Smart Content Summit Keynoter: Benefits of Interoperability Outweigh Risks

NEW YORK — The enormous benefits offered by interoperability far outweigh any of the possible risks, according to John Palfrey, an author and lecturer who has become an expert on the subject.

All those many pounds of extra phone chargers that go to waste each year provide one clear example of just how important it is to have standardization when technology is implemented, he told the Smart Content Summit Feb. 23 at the Microsoft Technology Center. A “more profound” example of the lack of interoperability was the inability for firefighters and police to communicate with each other at the World Trade Center on 9/11, said Palfrey, who is current head of school at Phillips Academy in Andover, Mass. and former executive director of Harvard’s Berkman Center for Internet and Society.

Summing up interoperability, in its most simple terms, as the “art and science of working together,” he pointed to the many benefits of interoperability. They include the ability to innovate better, he said, adding “industries that have higher levels of interoperability tend to have high levels of shared innovation.” It also tends to create more competition, which is good for many companies — although not necessarily so great for “large entrenched players,” who stand to lose their ability to control the market they’re in, he said. He singled out Facebook as a clear example of a company that has benefited from interoperability.

But “there are absolutely risks associated” with interoperability, most obviously when it comes to privacy and security for individuals, he said.

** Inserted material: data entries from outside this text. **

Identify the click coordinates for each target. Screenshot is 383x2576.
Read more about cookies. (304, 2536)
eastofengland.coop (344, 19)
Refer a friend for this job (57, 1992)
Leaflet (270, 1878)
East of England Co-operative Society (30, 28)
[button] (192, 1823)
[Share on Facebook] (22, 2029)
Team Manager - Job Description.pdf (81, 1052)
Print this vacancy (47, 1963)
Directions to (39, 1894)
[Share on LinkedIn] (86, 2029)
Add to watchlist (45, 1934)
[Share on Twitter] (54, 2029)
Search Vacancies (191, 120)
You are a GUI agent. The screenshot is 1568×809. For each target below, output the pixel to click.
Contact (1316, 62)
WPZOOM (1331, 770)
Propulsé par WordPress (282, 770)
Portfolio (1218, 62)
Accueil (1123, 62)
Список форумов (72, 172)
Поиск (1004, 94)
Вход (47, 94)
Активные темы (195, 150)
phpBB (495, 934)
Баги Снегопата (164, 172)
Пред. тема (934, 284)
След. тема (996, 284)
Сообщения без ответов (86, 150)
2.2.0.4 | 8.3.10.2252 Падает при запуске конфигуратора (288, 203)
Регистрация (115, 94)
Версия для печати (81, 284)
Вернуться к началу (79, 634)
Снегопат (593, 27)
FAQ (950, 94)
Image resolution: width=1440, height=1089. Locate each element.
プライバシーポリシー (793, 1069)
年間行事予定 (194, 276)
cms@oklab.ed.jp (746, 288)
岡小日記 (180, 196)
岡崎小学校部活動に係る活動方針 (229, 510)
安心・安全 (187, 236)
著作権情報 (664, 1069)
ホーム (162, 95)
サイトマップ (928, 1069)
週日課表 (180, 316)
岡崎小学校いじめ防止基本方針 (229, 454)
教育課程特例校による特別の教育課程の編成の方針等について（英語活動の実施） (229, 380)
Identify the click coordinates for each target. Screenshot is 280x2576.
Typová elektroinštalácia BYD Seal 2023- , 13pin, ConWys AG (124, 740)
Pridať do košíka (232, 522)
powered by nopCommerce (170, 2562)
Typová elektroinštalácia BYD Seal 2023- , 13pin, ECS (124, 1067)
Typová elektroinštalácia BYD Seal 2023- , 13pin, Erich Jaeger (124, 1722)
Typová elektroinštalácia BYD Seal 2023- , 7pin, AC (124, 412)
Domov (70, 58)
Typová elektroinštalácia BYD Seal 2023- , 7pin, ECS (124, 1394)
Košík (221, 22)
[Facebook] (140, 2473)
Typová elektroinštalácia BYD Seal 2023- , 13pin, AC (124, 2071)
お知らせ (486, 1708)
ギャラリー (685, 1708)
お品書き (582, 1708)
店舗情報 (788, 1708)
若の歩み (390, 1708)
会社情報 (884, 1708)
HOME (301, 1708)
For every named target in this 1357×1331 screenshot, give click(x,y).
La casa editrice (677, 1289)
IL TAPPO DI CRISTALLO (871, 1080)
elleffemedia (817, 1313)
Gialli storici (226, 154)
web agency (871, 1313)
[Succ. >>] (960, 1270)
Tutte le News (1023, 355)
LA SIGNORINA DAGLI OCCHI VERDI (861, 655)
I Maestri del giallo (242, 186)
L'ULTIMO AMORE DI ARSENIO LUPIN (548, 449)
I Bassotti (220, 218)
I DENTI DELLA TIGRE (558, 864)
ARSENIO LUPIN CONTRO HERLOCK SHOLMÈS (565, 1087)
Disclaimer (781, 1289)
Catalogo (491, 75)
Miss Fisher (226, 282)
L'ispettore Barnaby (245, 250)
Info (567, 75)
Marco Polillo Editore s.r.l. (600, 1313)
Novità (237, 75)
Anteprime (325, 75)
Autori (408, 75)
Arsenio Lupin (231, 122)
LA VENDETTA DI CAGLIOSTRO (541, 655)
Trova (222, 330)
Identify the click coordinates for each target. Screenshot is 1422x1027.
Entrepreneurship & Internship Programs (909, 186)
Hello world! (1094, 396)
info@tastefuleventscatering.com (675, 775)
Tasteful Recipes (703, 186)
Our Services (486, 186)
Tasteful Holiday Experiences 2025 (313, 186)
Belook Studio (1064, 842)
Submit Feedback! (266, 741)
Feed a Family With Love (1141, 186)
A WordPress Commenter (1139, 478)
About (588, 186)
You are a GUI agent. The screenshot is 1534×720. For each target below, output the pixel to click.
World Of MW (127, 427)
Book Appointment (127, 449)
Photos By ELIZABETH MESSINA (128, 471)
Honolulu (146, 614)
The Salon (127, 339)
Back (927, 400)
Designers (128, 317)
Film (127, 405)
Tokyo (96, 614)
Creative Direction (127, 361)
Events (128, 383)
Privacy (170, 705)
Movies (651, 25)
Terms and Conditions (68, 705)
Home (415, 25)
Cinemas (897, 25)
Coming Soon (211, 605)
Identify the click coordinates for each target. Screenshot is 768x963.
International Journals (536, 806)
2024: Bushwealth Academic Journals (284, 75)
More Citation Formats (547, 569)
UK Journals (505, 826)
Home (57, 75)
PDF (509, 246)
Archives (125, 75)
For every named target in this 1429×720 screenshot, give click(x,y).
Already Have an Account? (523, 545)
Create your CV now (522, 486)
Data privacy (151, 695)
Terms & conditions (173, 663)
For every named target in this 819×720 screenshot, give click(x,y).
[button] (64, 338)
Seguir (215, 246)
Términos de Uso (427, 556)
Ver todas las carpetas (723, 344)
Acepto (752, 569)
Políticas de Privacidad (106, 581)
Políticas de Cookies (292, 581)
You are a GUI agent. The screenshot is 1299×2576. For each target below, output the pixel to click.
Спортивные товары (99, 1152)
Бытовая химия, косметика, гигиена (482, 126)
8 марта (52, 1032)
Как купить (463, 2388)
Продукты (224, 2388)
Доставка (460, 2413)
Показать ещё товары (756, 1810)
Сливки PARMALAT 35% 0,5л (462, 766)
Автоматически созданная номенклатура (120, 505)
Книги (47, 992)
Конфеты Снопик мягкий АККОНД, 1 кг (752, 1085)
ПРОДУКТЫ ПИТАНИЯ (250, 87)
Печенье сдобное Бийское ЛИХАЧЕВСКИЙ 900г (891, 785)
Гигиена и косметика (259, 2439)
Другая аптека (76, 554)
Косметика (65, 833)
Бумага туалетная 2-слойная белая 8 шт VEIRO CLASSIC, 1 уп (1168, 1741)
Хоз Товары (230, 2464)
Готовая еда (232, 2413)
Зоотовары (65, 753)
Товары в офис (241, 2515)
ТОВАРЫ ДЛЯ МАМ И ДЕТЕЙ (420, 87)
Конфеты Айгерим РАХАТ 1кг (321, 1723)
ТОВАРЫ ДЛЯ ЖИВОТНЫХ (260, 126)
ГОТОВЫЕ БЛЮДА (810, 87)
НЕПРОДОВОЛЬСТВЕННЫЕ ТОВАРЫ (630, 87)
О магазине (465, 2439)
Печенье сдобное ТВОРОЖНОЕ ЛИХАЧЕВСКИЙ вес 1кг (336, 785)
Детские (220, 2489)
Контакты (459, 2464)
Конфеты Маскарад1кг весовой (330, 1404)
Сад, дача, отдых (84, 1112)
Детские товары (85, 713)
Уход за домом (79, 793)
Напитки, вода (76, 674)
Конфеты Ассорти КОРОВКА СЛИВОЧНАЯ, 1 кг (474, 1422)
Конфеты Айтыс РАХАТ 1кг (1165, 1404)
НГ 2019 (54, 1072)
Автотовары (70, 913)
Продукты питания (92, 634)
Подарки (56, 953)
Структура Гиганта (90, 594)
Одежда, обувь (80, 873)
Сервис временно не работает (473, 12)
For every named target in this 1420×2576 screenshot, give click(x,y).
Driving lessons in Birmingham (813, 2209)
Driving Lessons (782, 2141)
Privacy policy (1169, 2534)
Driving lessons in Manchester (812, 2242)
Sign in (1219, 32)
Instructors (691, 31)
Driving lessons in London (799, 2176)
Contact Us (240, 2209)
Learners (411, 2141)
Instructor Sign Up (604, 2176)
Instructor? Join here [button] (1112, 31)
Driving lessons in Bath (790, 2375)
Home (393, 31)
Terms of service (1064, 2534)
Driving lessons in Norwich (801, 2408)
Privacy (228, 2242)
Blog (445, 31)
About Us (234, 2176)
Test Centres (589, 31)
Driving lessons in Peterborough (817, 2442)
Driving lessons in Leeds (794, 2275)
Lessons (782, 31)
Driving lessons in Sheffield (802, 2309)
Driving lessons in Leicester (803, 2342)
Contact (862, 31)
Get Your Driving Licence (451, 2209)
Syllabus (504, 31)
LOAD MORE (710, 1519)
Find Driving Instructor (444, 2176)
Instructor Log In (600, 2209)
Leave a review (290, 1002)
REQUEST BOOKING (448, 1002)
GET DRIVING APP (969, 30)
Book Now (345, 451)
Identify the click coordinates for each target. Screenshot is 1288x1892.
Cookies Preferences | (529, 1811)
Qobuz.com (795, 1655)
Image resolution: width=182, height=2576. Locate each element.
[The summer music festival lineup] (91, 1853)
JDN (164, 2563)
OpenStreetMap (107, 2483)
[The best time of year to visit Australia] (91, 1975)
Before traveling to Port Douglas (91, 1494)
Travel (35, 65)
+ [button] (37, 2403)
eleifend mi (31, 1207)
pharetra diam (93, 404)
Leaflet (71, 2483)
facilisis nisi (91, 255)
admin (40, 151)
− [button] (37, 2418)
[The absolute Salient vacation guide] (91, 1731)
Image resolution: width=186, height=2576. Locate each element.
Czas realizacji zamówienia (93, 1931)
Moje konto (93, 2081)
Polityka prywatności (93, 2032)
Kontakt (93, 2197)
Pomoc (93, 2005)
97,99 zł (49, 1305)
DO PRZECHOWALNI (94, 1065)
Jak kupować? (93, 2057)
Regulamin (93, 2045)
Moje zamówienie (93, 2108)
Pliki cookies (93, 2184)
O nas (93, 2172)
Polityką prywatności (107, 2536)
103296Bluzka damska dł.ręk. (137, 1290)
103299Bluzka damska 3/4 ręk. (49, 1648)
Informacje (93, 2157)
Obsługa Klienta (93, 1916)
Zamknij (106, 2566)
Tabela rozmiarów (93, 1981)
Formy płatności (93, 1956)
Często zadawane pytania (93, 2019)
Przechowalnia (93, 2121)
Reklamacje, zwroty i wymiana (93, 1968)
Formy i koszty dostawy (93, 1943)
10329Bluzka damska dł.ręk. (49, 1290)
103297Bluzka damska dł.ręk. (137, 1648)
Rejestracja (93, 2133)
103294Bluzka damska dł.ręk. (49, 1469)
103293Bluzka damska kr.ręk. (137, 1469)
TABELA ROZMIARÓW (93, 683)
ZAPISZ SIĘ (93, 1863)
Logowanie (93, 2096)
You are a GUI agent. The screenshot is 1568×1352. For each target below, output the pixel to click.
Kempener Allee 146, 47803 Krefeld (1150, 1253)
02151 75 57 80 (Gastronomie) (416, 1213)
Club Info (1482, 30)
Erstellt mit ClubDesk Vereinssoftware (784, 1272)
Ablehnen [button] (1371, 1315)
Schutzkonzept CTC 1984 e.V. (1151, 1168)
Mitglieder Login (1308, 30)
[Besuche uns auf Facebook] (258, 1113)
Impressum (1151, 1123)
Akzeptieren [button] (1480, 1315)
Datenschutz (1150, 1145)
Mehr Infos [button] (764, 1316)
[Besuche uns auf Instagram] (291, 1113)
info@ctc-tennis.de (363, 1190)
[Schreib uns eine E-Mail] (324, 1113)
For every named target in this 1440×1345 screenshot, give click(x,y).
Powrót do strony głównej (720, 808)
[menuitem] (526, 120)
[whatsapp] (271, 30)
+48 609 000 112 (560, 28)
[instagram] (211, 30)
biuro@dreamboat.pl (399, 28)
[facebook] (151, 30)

For example, when somebody’s data is made more accessible across a wider range of devices, that data may become more susceptible to hackers, he said.

Achieving interoperability can also take a long time to achieve unless it’s a brand new industry, he said.

As examples of industries where interoperability has been slow to achieve, he pointed to the healthcare sector due to the many different players there, air traffic control and its legacy issues, and the complexity inherent in the smart grid as it’s developing.

IMG_1892 “Optimal” interoperability, meanwhile, is generally preferable to “maximum” interoperability, he said, adding there are times in which you can have something that’s “too interoperable” or not interoperable enough – neither of which is good, he said.

Interoperability has been achieved in certain industries by government regulatory threats, especially in Europe, he went on to say, calling that “legislation by threat” because the government threatens an industry with legislation unless they achieve interoperability.

He added: “In general, the non-regulatory approaches have worked very well for industries” in the U.S. and elsewhere.

While some companies have been open to interoperability across their own product lines, they have been much less open when it comes to extending interoperability to other companies, he also noted, singling out Apple as one obvious example. Google, on the other hand, is an example of a company that has been much more open to interoperability across its industry, he said.

The Media & Entertainment Services Alliance (MESA) will hold the next Smart Content Summit March 9 at the Luxe Sunset Boulevard Hotel in Los Angeles. Its focus will be on the integration of data across all business units. The keynote speaker will be Amber Case, Harvard fellow and MIT researcher.